▶ [Passage provided]
* * *
Besides this introduction to the structure of the book, Brook proceeds
to examine the first painting,
called “View of Delft” (1660).
Here, he draws our attention to two particular points:
a)
The wide bottomed vessels. The story of these vessels is according to Brooks this.
The global cool of the seventeenth century made the arctic ice move to the
south, causing freeze-ups in Norway and making the fishery move to the Baltic
Sea, where they were caught by vessels of Dutch fishermen. That increase of the
amount of fish caught, led the Netherlands to an unprecedented age of
prosperity, of which Delft was one of the most favoured city, due to its
privileged geographical location.
b)
The roof of the Dutch East
India Company (or VOC). The VOC is undoubtedly one of the most
recognizable symbols of capitalism, as it was the first enterprise in history
to achieve global economic dominance due to 1) its unique federal structure and
2) its capacity for building a worldwide network of trade. Besides, the
expansion of the VOC activities around the world would not have been possible
had the VOC not managed to take advantage of three of the major innovation of
its time: the magnetic compass -which notoriously eased navigation-, the
paper –which helped cartography- and the gunpowder –which led to achieve
military dominance-. Through the web of trade, the VOC, for the very first time
in history, displayed around the world huge amounts of people. As a
consequence, a new phenomenon arose: «transculturation».
* * *
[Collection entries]
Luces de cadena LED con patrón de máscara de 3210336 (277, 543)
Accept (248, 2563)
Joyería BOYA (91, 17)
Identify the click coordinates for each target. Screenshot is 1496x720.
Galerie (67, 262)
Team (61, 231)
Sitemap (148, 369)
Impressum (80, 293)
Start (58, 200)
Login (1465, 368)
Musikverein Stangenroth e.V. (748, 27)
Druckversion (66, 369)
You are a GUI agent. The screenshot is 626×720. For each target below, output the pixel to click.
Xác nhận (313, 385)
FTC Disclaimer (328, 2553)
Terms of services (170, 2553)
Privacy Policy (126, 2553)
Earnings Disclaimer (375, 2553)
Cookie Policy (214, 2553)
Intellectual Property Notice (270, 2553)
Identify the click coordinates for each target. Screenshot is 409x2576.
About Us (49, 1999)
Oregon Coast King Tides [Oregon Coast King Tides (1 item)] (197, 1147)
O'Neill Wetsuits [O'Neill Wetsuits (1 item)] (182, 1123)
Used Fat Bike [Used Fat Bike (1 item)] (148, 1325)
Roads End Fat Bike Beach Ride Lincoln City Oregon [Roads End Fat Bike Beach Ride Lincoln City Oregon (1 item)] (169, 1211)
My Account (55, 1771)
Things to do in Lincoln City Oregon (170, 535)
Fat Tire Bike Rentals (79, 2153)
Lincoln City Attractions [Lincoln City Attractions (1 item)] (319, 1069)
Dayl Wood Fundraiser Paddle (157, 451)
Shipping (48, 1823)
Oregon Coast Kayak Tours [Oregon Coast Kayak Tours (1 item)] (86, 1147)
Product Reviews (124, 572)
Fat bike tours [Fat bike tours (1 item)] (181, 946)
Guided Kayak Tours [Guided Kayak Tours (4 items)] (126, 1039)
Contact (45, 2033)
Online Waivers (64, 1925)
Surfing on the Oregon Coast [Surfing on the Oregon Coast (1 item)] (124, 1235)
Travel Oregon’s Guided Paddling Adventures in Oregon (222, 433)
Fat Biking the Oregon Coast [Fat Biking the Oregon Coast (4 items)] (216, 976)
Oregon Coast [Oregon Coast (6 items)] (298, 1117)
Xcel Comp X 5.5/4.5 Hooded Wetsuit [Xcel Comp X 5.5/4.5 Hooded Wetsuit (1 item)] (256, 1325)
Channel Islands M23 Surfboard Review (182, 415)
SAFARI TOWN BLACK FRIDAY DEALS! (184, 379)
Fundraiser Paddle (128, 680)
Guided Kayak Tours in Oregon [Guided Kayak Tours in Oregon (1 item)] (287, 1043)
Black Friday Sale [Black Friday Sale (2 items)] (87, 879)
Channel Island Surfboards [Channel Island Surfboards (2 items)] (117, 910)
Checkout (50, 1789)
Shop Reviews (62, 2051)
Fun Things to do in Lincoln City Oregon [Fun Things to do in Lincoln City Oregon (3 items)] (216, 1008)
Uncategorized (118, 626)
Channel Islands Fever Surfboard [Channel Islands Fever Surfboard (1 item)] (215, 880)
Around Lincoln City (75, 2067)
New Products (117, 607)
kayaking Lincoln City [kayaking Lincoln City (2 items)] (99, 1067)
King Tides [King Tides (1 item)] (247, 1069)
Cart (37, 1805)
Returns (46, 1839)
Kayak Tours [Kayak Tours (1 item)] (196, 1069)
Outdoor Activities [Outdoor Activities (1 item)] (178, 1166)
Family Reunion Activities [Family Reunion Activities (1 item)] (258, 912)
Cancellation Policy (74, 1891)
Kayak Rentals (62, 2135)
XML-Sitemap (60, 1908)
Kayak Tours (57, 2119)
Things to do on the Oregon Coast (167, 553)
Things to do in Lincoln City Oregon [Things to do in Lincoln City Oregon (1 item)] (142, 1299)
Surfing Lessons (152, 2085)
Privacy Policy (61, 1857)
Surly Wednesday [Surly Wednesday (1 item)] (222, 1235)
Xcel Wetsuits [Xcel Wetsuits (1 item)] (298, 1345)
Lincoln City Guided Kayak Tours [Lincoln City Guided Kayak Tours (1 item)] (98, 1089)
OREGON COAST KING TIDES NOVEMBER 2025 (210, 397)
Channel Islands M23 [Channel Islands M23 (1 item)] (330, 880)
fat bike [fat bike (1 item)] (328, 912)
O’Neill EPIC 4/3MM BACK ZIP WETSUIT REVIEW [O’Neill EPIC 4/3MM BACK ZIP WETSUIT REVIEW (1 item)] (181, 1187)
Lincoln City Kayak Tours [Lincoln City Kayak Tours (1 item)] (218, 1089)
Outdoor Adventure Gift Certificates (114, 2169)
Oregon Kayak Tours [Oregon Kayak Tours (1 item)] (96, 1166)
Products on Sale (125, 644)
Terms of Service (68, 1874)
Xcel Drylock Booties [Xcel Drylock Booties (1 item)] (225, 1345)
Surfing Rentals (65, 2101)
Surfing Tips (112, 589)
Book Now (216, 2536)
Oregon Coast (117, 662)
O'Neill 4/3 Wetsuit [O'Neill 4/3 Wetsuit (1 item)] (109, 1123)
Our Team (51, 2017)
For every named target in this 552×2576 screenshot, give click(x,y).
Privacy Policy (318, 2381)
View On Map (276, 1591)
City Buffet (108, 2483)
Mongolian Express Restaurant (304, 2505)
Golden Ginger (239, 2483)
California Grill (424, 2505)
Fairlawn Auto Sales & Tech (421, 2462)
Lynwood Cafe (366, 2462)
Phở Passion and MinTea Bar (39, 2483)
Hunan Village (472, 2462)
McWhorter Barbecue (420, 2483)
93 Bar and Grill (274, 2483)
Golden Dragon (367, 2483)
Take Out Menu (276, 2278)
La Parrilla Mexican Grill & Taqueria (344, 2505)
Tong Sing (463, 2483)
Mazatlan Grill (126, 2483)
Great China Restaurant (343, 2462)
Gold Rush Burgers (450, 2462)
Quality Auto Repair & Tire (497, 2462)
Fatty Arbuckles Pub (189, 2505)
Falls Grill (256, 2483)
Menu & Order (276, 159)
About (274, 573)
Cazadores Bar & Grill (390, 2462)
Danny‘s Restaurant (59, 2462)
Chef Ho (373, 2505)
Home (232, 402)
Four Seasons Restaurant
* * *
▶ [Task set]
**A.** Can you reproduce the collection entries verbatim, beginning at the line that contains "McWhorter Barbecue (420, 2483)" and stopping after the final entry?
**B.** Could you pick up the passage on the painting “View of Delft” right after its final sentence and carry it on?

▶ [Written answers]
**A.**
McWhorter Barbecue (420, 2483)
93 Bar and Grill (274, 2483)
Golden Dragon (367, 2483)
Take Out Menu (276, 2278)
La Parrilla Mexican Grill & Taqueria (344, 2505)
Tong Sing (463, 2483)
Mazatlan Grill (126, 2483)
Great China Restaurant (343, 2462)
Gold Rush Burgers (450, 2462)
Quality Auto Repair & Tire (497, 2462)
Fatty Arbuckles Pub (189, 2505)
Falls Grill (256, 2483)
Menu & Order (276, 159)
About (274, 573)
Cazadores Bar & Grill (390, 2462)
Danny‘s Restaurant (59, 2462)
Chef Ho (373, 2505)
Home (232, 402)
Four Seasons Restaurant

**B.**
As soon as products from distant cultures made its appearance, everyday
practices began to change. With the expansion of horizons there was too an
expansion of ideas: the once boundless and mysterious world now became a closed
and single unit.
3 Chapter 2
Veermer’s hat.-
In the second chapter Brooks addresses
the second painting: Officer and
Laughing Girl (1658).
This time, he points his attention to only one object: Vermeer’s hat. The history of that hat leads us to a place that now
is known as Crown Point on Lake Champlain on 1606, and to a man named Samuel
Champlain.
Champlain initially was part of the first incursion by Europeans into
North American in 1606, as a member of a French expedition. His mission was to establish trading alliances with
natives, in order to increase the flow of goods. At that time, four important
Indians group inhabited the vast territory of North America: Montagnais,
Iroquet, Hurons and Mohawks. One of the objectives of Champlain was to reach to
St. Lawrence River. However, in that territory the Mohawks were settled. After establishing
an alliance with the Iroquets, he deliberately decided to kill the Mohawks, since
they were seen as an obstacle in French monopoly of trade, specially of fur,
which was one of the most demanded goods in Europe due to its scarcity in and inimitable
quality. It is important to underline that his victory over the Mohawks was
possible as a result of the invention of a new a powerful weapon: the arquebus.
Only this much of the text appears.